Task directions:
Within the material below, locate the line with "How do I perform: Click the pink" and the line with "Task: Switch to the Remarques tab", then return those two lines and all lines between them, exactly as written.
━━ Record set
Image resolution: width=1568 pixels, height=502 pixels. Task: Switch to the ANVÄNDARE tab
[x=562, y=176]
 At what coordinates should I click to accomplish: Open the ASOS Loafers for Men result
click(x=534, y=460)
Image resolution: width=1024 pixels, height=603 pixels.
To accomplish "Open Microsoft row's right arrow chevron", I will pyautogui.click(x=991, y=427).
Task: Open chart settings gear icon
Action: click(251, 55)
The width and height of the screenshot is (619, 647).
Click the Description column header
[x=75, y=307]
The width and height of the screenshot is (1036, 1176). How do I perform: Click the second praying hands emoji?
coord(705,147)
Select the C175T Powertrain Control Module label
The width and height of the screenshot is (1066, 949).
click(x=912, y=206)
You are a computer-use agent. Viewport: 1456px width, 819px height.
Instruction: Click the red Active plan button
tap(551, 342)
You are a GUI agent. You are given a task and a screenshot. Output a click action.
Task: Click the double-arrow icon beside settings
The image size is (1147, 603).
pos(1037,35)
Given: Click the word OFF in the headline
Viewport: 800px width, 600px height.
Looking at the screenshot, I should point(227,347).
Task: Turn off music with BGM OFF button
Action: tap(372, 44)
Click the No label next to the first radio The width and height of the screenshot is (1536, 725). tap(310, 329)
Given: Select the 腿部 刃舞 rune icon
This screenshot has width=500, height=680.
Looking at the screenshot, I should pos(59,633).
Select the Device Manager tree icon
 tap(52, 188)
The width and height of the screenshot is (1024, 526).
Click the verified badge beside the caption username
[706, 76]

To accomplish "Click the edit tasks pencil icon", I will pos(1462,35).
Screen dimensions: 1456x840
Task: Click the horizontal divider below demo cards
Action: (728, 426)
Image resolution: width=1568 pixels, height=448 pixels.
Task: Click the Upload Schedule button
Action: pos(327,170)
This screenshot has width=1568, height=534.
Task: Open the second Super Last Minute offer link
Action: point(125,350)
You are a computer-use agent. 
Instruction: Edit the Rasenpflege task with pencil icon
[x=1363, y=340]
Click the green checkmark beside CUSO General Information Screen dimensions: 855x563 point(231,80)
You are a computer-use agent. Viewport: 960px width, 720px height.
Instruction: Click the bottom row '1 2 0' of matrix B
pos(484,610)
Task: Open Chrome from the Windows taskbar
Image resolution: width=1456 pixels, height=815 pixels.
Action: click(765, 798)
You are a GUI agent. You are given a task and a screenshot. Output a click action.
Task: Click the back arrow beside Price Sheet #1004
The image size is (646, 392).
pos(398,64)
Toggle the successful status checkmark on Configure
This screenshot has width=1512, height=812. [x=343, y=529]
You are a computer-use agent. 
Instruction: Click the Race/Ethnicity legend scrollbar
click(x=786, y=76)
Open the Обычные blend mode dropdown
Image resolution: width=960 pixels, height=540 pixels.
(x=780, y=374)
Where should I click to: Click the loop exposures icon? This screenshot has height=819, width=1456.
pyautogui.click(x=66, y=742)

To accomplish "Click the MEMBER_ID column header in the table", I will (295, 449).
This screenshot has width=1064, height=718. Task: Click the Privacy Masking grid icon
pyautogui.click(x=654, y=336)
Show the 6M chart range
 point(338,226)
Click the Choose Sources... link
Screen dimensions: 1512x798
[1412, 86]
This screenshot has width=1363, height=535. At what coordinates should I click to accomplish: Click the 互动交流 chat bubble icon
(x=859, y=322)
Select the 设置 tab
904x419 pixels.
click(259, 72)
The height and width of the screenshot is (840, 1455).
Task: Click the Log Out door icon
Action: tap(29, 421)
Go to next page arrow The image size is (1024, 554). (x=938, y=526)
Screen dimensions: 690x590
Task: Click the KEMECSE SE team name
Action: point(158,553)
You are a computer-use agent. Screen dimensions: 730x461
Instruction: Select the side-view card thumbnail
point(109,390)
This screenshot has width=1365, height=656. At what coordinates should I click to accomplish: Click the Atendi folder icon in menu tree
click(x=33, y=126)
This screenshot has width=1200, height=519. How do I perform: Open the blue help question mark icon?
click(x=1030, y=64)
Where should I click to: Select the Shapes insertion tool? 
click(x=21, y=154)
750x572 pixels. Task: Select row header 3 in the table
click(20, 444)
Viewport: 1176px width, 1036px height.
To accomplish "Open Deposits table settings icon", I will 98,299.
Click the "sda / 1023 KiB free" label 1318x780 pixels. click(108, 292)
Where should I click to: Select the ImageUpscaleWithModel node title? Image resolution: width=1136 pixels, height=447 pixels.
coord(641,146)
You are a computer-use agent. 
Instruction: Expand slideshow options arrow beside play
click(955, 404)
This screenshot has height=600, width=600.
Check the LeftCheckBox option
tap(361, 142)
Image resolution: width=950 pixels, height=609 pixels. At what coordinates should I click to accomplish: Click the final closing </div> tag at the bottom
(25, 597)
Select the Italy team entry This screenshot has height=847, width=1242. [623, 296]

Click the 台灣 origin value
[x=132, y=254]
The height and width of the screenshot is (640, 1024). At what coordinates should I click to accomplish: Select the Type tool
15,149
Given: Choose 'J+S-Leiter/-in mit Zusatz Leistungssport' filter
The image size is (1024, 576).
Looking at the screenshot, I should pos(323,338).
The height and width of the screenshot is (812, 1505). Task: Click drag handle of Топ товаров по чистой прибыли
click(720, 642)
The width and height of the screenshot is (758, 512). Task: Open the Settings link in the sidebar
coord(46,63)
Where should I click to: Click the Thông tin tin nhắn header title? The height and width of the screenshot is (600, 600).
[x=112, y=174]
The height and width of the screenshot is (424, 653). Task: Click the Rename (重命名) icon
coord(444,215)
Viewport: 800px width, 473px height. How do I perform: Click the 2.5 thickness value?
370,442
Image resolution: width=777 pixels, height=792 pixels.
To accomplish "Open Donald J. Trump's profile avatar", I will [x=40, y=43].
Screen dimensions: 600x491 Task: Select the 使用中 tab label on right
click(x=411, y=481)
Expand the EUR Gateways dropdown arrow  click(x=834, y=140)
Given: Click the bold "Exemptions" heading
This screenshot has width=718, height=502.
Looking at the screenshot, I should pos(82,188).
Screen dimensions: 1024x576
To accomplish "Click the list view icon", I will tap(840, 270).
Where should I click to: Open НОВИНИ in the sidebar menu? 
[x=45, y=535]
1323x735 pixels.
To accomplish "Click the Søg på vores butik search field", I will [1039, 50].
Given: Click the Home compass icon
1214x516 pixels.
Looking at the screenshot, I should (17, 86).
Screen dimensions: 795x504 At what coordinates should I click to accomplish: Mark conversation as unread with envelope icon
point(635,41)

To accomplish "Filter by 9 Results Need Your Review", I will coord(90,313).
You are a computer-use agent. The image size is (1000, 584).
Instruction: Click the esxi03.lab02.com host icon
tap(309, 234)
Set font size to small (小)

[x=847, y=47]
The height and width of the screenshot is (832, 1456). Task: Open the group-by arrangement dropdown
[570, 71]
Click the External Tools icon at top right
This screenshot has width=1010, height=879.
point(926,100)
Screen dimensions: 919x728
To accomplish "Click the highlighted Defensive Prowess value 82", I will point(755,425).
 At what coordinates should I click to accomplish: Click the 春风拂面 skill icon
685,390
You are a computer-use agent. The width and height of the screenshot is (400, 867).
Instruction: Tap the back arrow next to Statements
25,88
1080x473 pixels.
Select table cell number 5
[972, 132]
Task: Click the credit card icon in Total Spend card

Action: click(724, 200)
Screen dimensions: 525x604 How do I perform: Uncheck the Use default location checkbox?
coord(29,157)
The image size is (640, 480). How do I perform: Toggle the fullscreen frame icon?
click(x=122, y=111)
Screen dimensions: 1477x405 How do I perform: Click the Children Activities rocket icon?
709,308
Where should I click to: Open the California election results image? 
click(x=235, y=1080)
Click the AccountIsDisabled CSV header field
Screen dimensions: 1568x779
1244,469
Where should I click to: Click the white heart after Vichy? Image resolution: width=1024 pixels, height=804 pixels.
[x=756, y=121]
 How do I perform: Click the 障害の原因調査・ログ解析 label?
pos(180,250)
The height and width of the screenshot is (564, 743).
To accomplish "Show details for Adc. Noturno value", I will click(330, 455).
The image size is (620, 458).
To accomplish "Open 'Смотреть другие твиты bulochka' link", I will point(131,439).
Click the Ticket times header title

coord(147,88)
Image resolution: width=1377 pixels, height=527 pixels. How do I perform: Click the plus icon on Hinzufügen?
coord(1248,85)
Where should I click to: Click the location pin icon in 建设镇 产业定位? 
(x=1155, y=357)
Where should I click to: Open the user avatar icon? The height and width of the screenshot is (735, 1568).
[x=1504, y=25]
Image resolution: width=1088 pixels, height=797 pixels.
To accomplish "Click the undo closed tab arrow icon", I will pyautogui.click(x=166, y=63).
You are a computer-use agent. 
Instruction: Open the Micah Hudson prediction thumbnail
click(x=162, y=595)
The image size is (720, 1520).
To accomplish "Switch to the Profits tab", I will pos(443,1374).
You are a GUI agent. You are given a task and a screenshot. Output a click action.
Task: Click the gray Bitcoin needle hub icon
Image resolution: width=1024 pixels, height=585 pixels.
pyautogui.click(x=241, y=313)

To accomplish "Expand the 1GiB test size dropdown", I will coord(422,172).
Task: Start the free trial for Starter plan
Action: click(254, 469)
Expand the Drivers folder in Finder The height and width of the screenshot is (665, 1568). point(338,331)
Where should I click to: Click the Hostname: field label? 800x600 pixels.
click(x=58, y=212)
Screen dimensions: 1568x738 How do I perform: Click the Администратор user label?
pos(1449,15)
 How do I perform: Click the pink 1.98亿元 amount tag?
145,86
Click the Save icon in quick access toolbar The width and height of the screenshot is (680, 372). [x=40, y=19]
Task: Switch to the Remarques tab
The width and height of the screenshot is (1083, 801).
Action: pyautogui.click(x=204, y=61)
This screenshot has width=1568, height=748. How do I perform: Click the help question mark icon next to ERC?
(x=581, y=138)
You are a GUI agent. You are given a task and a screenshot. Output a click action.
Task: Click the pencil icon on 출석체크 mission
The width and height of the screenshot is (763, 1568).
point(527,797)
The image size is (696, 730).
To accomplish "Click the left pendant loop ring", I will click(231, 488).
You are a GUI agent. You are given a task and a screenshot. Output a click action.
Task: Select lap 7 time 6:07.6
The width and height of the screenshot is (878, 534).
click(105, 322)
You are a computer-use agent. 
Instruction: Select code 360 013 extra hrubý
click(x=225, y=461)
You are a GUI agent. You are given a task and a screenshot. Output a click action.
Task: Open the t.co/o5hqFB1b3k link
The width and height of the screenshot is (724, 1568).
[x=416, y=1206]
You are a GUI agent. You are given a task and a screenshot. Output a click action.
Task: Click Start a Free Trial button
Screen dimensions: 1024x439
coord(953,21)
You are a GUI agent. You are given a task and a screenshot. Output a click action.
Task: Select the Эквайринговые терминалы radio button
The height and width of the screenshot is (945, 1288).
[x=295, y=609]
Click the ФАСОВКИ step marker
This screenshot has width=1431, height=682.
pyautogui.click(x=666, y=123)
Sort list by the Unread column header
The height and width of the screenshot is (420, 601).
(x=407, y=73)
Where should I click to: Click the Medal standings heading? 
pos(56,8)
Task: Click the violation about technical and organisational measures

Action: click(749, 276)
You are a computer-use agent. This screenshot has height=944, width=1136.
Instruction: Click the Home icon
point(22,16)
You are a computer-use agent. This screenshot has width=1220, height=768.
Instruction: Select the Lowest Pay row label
━━━━
Your response:
 How do I perform: Click the pink 1.98亿元 amount tag?
145,86
Click the Save icon in quick access toolbar The width and height of the screenshot is (680, 372). [x=40, y=19]
Task: Switch to the Remarques tab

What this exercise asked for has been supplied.